Algorithmic Ethnography

Investigating digital communities through user experience

What is an algorithm?

The fastest way to answer this question is to Google it. So let's do that.

Our first result comes from Oxford Languages, which gives a simple, computational definition for algorithms. Under this definition, algorithms are often described as recipes or instructions: they tell the computer what to do with inputs, such as numbers to be divided or costs to be summed.

But algorithms are more than just mathematical models. How else do we talk about them? How else does Google talk about them?

Flowcharts. Algorithms define sequences, processes, and, importantly, results.
The suggested videos come from educational sources. Algorithms are tools, tools apparently worth caring about. But we also see a music video: "Algorithm." Something cultural.
And algorithms are making headlines. This week, we get tech headlines: "Deep-Grid MAP-Elites." Last week, we got different headlines.
When I last searched "algorithm," the conversation was focused on...
free speech...
higher education...
and racial bias.
What was once a computational model, something to be boiled down into flowcharts, has become a source of a cultural dialogue spanning music and education.
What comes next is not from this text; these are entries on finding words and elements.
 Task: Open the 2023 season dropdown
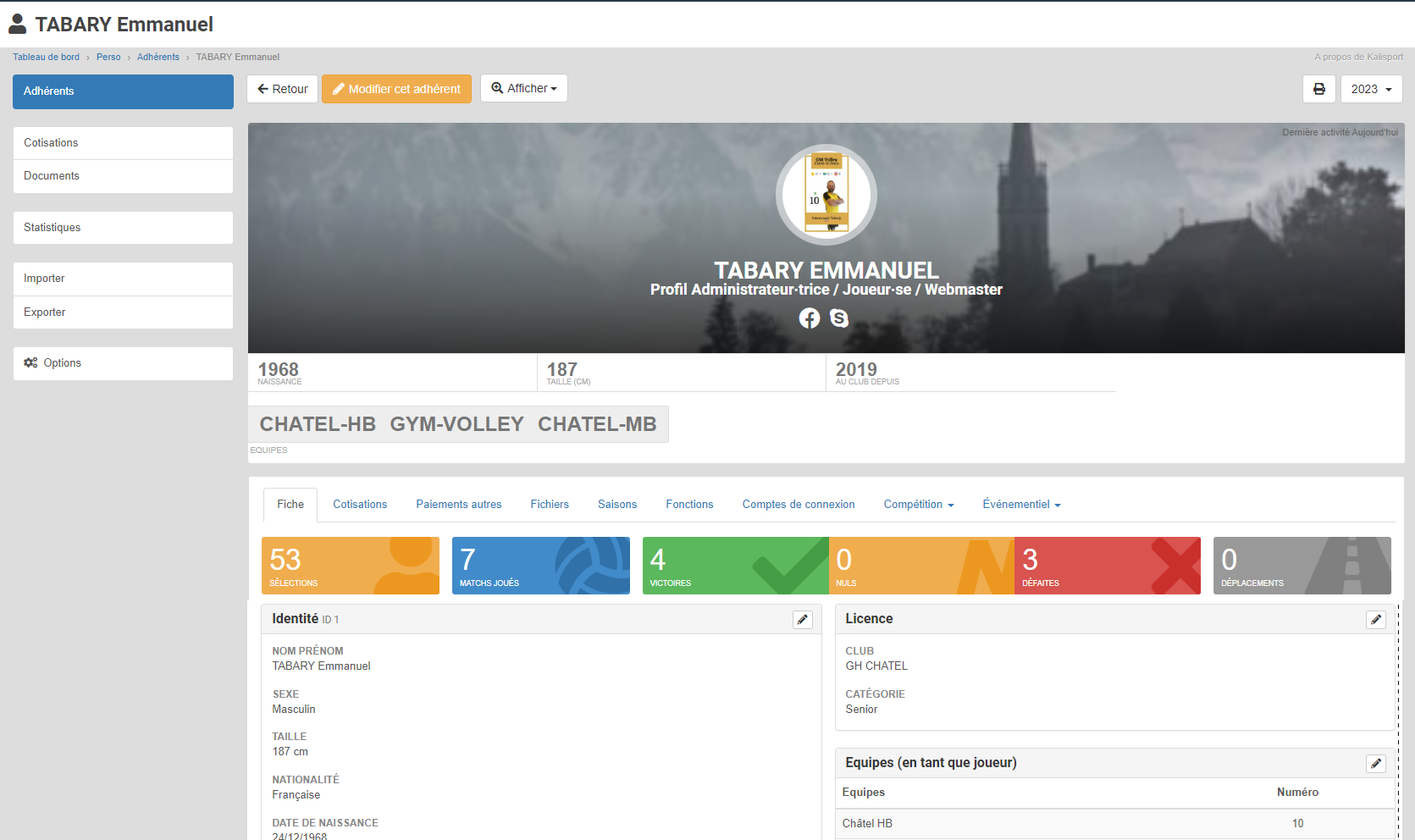(1371, 89)
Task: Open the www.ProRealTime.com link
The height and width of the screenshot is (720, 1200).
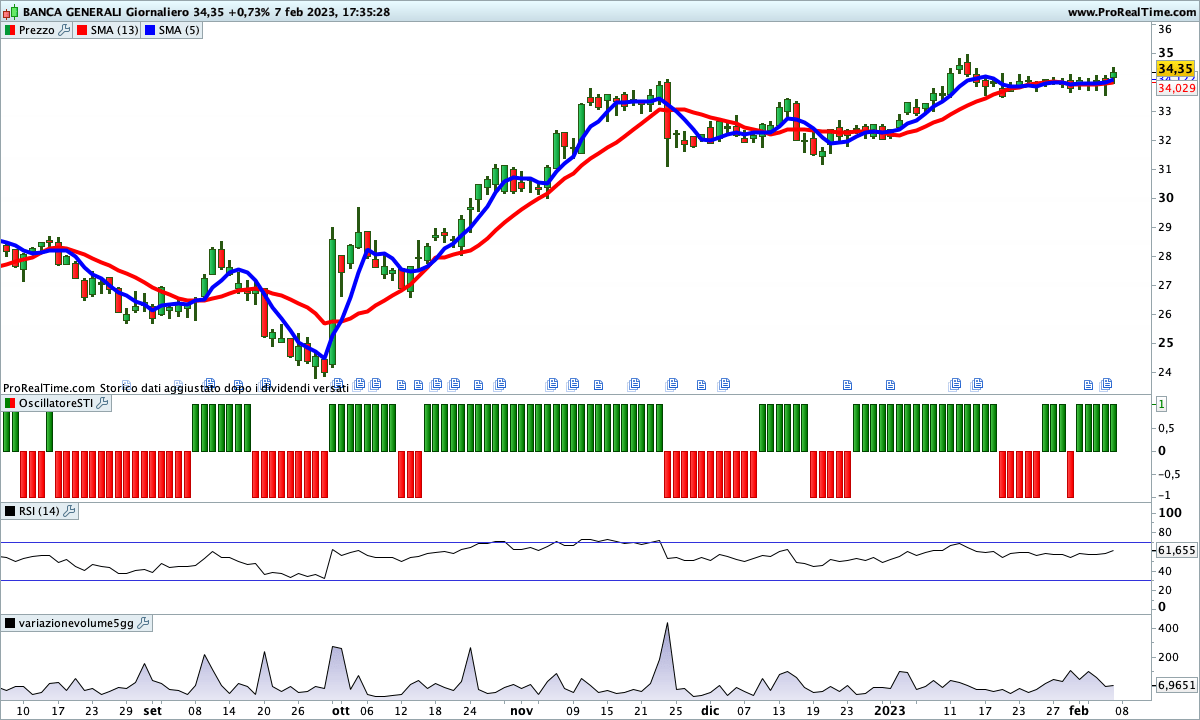Action: [x=1130, y=12]
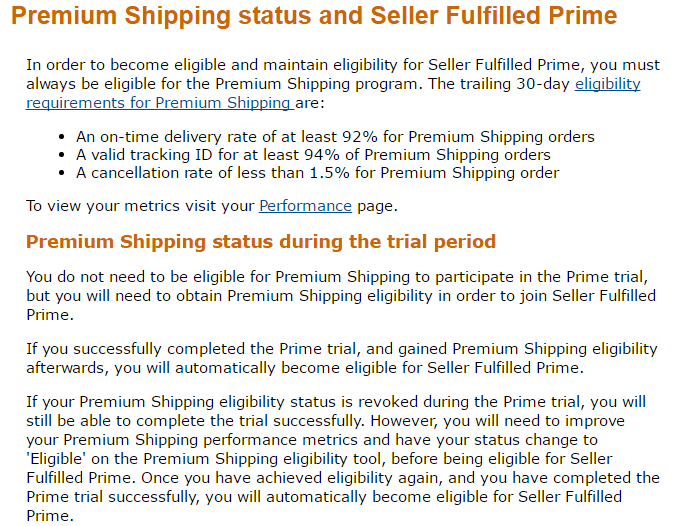This screenshot has height=526, width=681.
Task: Click the bullet dot before 'A cancellation rate'
Action: (62, 173)
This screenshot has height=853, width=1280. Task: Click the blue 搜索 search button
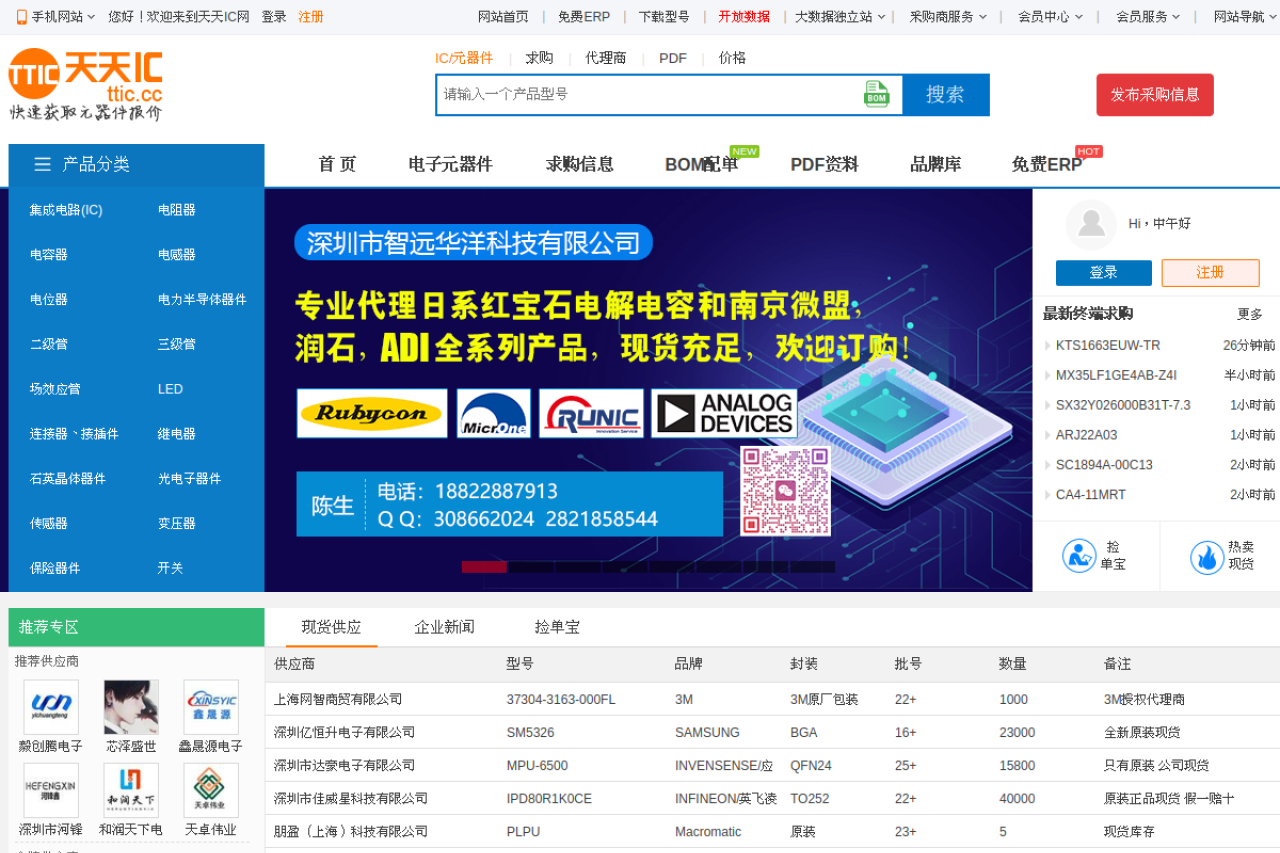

Clearly, algorithms are more than just instructions for numbers; they are recipes for how we experience the Internet and the world. One last example: searching "algorithm" yielded 367,000,000 results in 0.57 seconds. An algorithm determined which results we saw first. Based on these Google trends, algorithms will only become more important in our conversations about artificial intelligence, tech-dependency, and the dangers of the Internet.

What is algorithmic ethnography?

As we've seen, much of the internet is driven by algorithms, which, while a computational concept, have taken on a larger cultural meaning. We speak of algorithms as the agents determining our newsfeeds, social media timelines, and advertisements. Algorithms seem tend to be discussed as if they have a mind of their own, when in reality they are meticulously programmed and manipulated by their creators. Journalistic and anthropological work has been done to investigate the producers of algorithms, but algorithmic ethnography is more interested in how users experience the virtual environments created by algorithms. Algorithmic ethnography is the study of immersive, algorithmically-driven online experiences.